Job 1>
List every booking type in the booking table of the hotel customer analysis, with the frequency given for each.
Job 2>
Extend the hotel customer analysis, picking up right after its last line.

Text to read>
________

3. Purpose of Travel Distribution
Code
library(plotly)
td=ggplot(europe_dem,aes(purpose_of_travel,fill=type_of_travel))+
geom_bar(position = "dodge",stat="count")+theme_bw() +
labs(fill="Type of Travel",title = "Purpose of Travel Distribution",
y="Frequency",x="Purpose of Travel")+
ggthemes::theme_economist(base_size = 5)+
labs(caption = "@Data Insights 2024")
include_graphics("td.png")
Most customers travel as a group rather than individually.
Customers who travel for the purpose of tourism they travel as a group dominating other purposes of travel.
4. Type of Booking Distribution
Code
Type of booking | Frequency |
---|---|
Group bookings | 49665 |
Individual/Couple | 46745 |
Not defined | 7494 |
- Most bookings in this hotel are group bookings
5. Satisfaction Distribution
Code
Satisfaction | Frequency |
---|---|
neutral or dissatisfied | 58879 |
satisfied | 45025 |
- Most customers are dissatisfied or neutral with the facilities of the hotel
6 Further Analysis
1. Services influencing customer satisfaction
Code
library(likert)
hws=as.factor(europe_num$hotel_wifi_service)
dac=as.factor(europe_num$departure_arrival_convenience)
eoob=as.factor(europe_num$ease_of_online_booking)
hl=as.factor(europe_num$hotel_location)
fad=as.factor(europe_num$food_and_drink)
sc=as.factor(europe_num$stay_comfort)
cre=as.factor(europe_num$common_room_entertainment)
ccs=as.factor(europe_num$checkin_checkout_service)
os=as.factor(europe_num$other_service)
c=as.factor(europe_num$cleanliness)
new_lik=data.frame(hotel_wifi_Service=hws,
departure_arrival_convinience=dac,
ease_of_online_booking=eoob,
hotel_location=hl,
food_and_drink=fad,
stay_comfort=sc,
common_room_entertainment=cre,
checkin_checkout_service=ccs,
other_service=os,
cleanliness=c)

________

(Interface element rows)

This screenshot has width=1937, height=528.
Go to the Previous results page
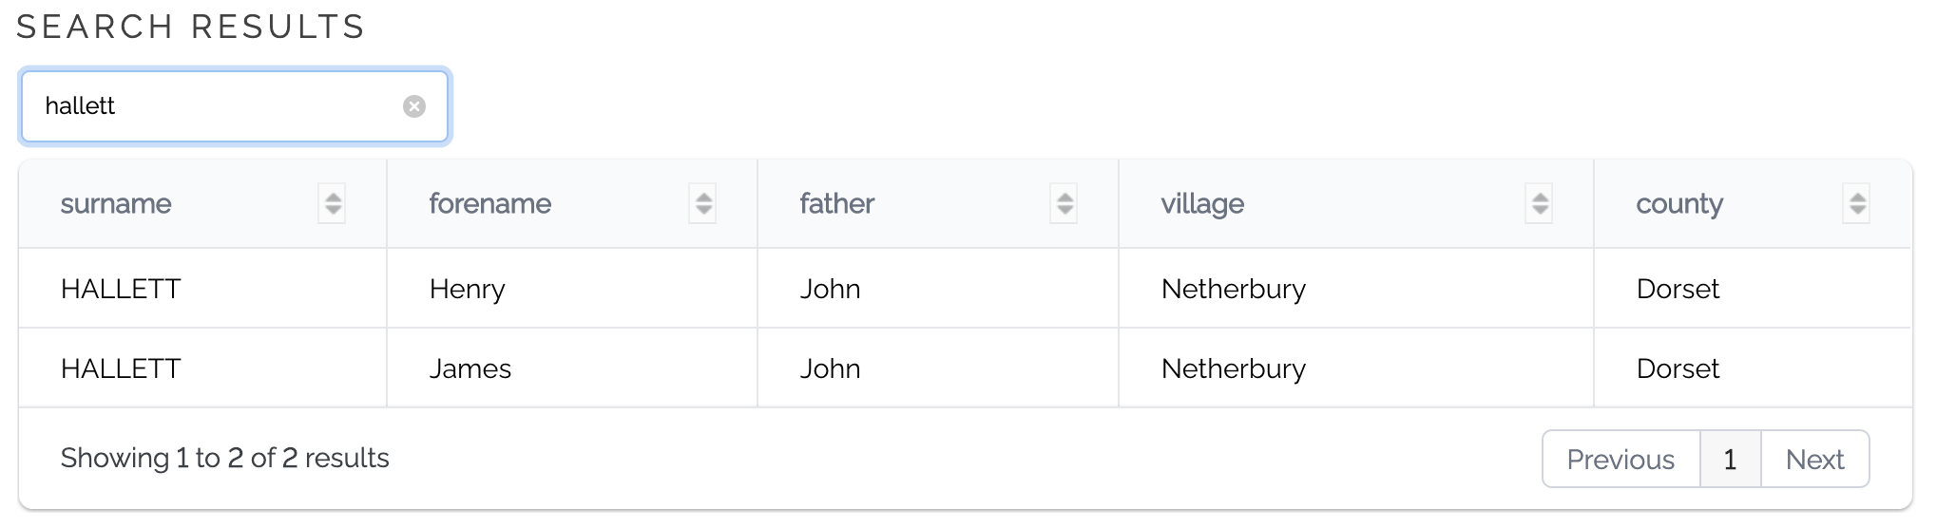coord(1621,460)
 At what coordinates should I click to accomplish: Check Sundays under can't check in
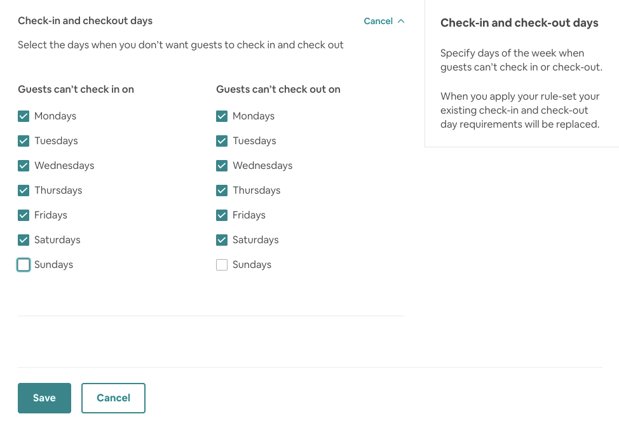[x=24, y=265]
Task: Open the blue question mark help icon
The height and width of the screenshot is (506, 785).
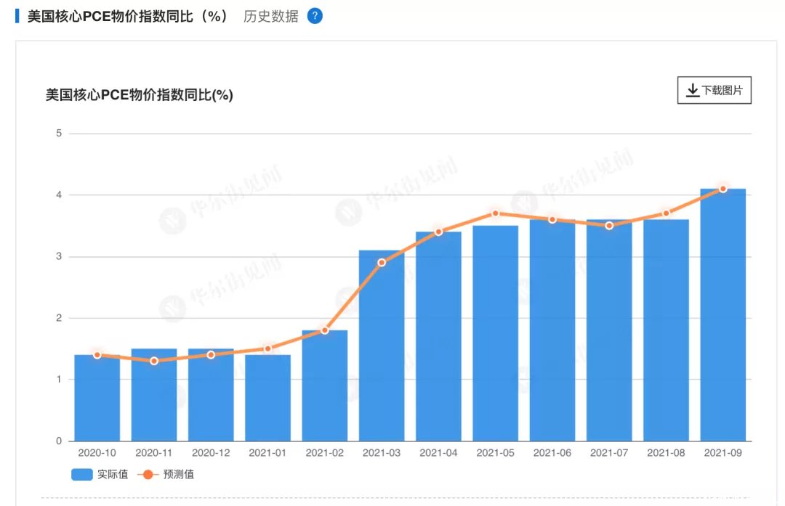Action: 315,17
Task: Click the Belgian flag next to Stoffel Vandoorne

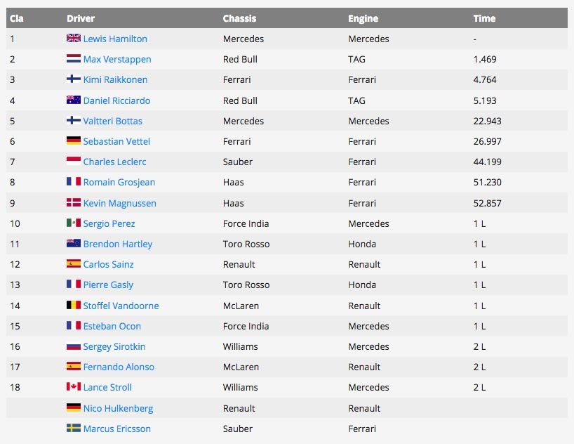Action: pos(74,305)
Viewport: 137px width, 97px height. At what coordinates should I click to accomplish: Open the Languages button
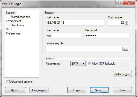pos(39,90)
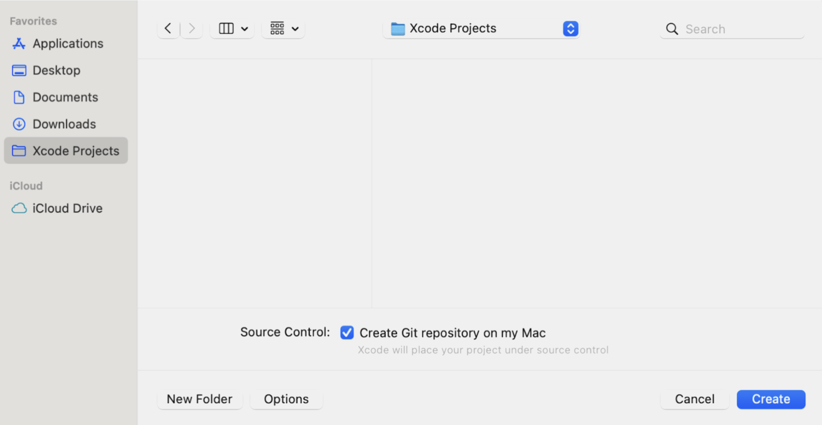Uncheck Create Git repository on my Mac

coord(347,333)
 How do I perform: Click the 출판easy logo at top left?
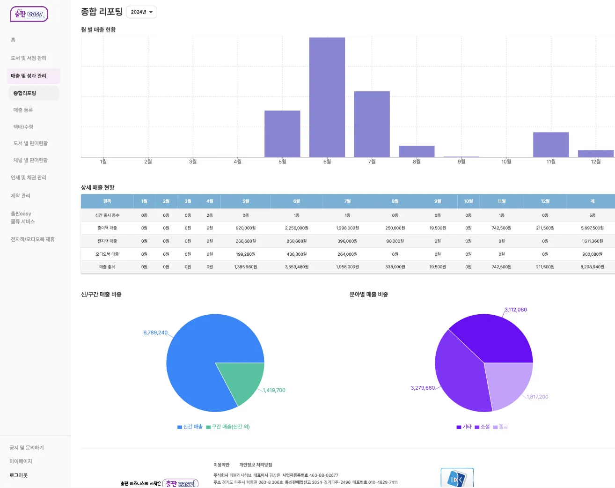(29, 14)
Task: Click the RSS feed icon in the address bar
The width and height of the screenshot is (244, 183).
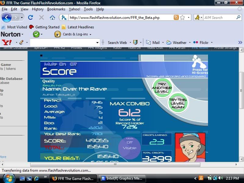Action: click(176, 17)
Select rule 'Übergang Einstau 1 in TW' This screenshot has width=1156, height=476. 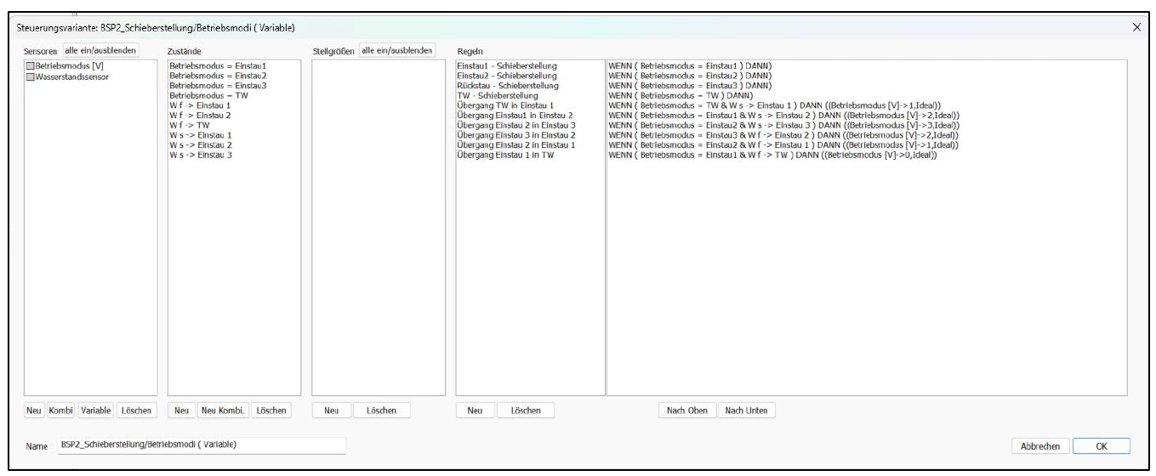505,156
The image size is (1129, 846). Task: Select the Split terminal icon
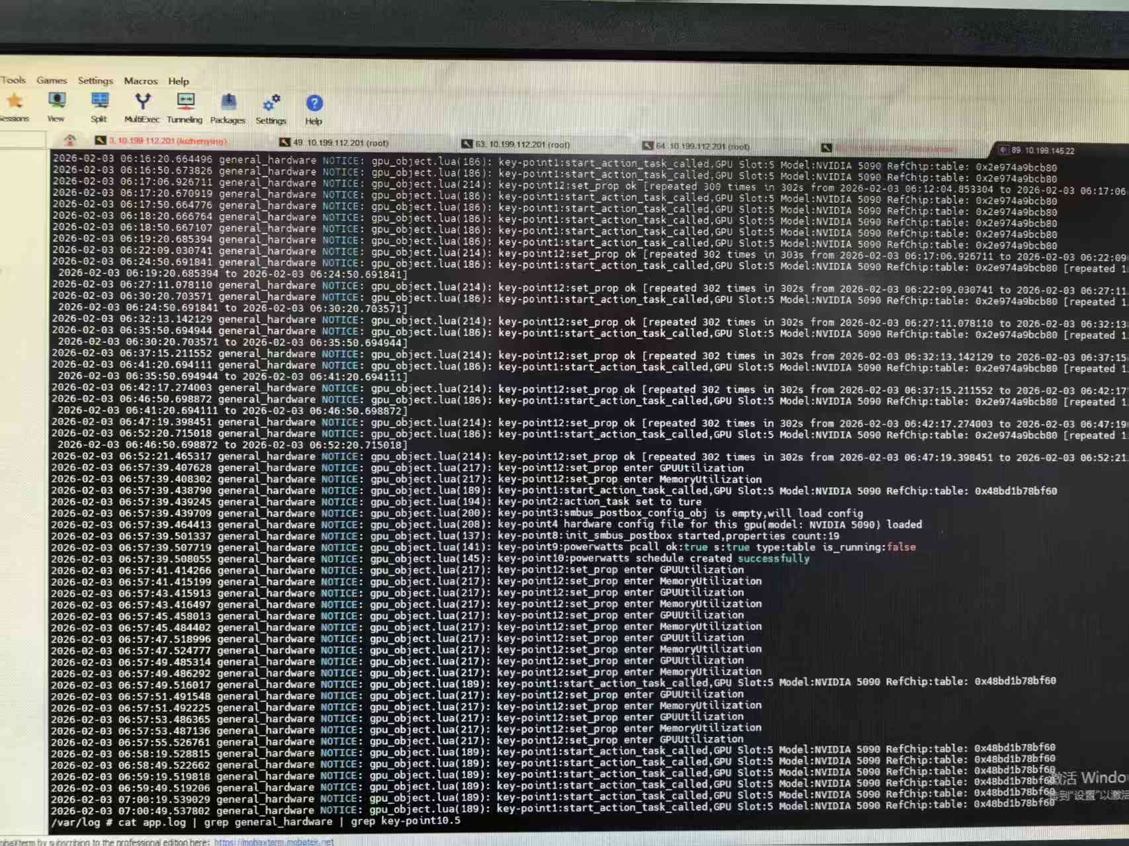[99, 102]
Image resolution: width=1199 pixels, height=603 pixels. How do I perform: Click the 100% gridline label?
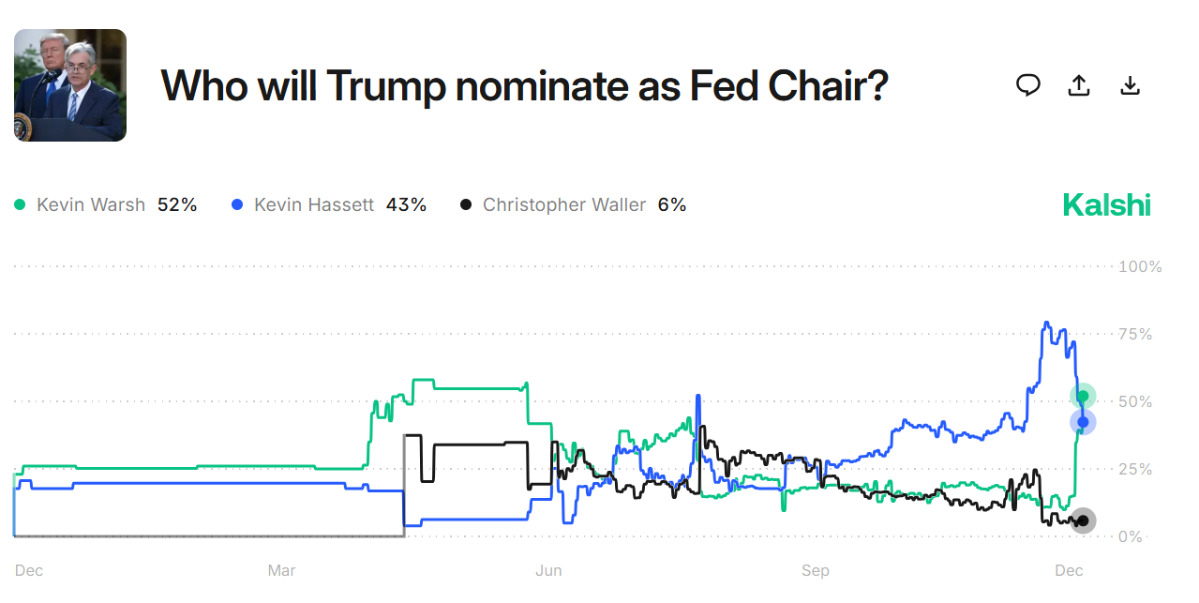coord(1138,265)
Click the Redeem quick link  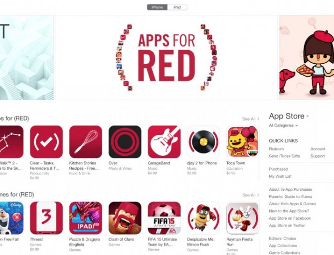276,149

________

Result 1>
Group bookings: 49665
Individual/Couple: 46745
Not defined: 7494

Result 2>
lik=likert(new_lik)
invisible(likert.bar.plot(lik)+theme(legend.position = "bottom")+
theme_bw(base_size = 10)+
labs(title = "Respondents Distribution",
subtitle="0=not applicable,1=very dissatisfied,2=dissatisfied,3=neutral,4=satisfied,5=very satisfied",
caption = "@Data Insights 2024"))
include_graphics("likert.png")
Customers are satisfied with the following services:
other services, check-in check-out service, stay comfort, cleanliness and common room entertainment
Customers are neither dissatisfied or satisfied with the following services:
food and drink, hotel location, departure or arrival convenience, hotel WiFi and ease of online booking
Suggestion: The management of the hotel should enhance the following services ,food and drink, hotel location, departure or arrival convenience, hotel WiFi and ease of online booking in order to increase customer satisfaction and loyalty.
7 Predictive Modelling
Application of Ordinal Logistic Regression
NB. Ordinal logistic regression requires three levels of factors on the response variable and this dataset has two levels of satisfaction on the response variable hence application of binary logistic regression
2. Relationship between predictor variables and dependent variable
Code
Call:
glm(formula = satisfaction ~ ., data = europe_model)
Coefficients:
Estimate Std. Error t value Pr(>|t|)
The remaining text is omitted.